ずっと片想いして来た相手とのキス。それも、こっちから強引にするキス。
(吐きそう……)
午後からの撮影なのに、朝から何も食べれてない。
食べたらすぐにトイレに直行してしまいそうだったからだ。それくらい、緊張していた。
「顔色悪……」
「……。おはようございます」
そんなユキジを、控室に入って来た壱成が心配してるような顔で見ていた。ユキジはペコッと頭を下げる。
「あんたさ、どんだけ緊張してんの?」
「とてもでふ……」
「とてもでふとか……」
壱成は呆れた顔でこっちを見て、ユキジの隣に座った。
「好きな人とキスなんだろ? もっと嬉しい顔しろよ」
「それ、この間も言われましたけど……僕には無理です」
「なんで?」
「な、なんでって……。と、冬椰さんは嬉しかったですか?」
「え……?」
「前の撮影で秋幸さんとキスしましたよね……」
「あぁ。でも、初めてじゃないし」
「ええ! は、初めてじゃないんですか!」
「ああ。
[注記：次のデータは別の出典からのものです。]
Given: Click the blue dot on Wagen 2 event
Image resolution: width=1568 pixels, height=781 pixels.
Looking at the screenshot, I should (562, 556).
前に強引にキスした」
「……強引って。最低」
「最後の方聞こえてる」
まさか、秋幸とのキスを撮影関係なく経験済みだったとは知らなかったユキジは、なぜか少しだけ緊張が解れて来た。壱成と会話をしていると、内容がどんな酷くても落ち着けたのだ。
「あんた、飯は?」
「え……?」
「食べてない顔してる」
「そんな顔してますか?」
「してる」
「でも……食べたくなくて……」
そう言ったユキジに、壱成は目の前のチョコレートが入った瓶に手を伸ばし、それを空けてヒョイっと口に入れた。
「えっ……ンンッ!」
そして、ユキジの腕を掴みキスをして、自身の口に含んだチョコレートをユキジの口の中へと入れた。
(甘い……)
口移しで口に入れられたチョコレートは今まで食べた中で一番甘く、美味しく感じた。そう思うくらい、自分は空腹だったようだ。
「少しくらい食べないと撮影中腹が鳴るぞ」
「だ、だからって……」
「感謝してください。俺に」
「かっ、感謝なんてしっしません!」
口の中がチョコレートでいっぱいだ。それは、壱成とのキスの味のようで心が落ち着かない。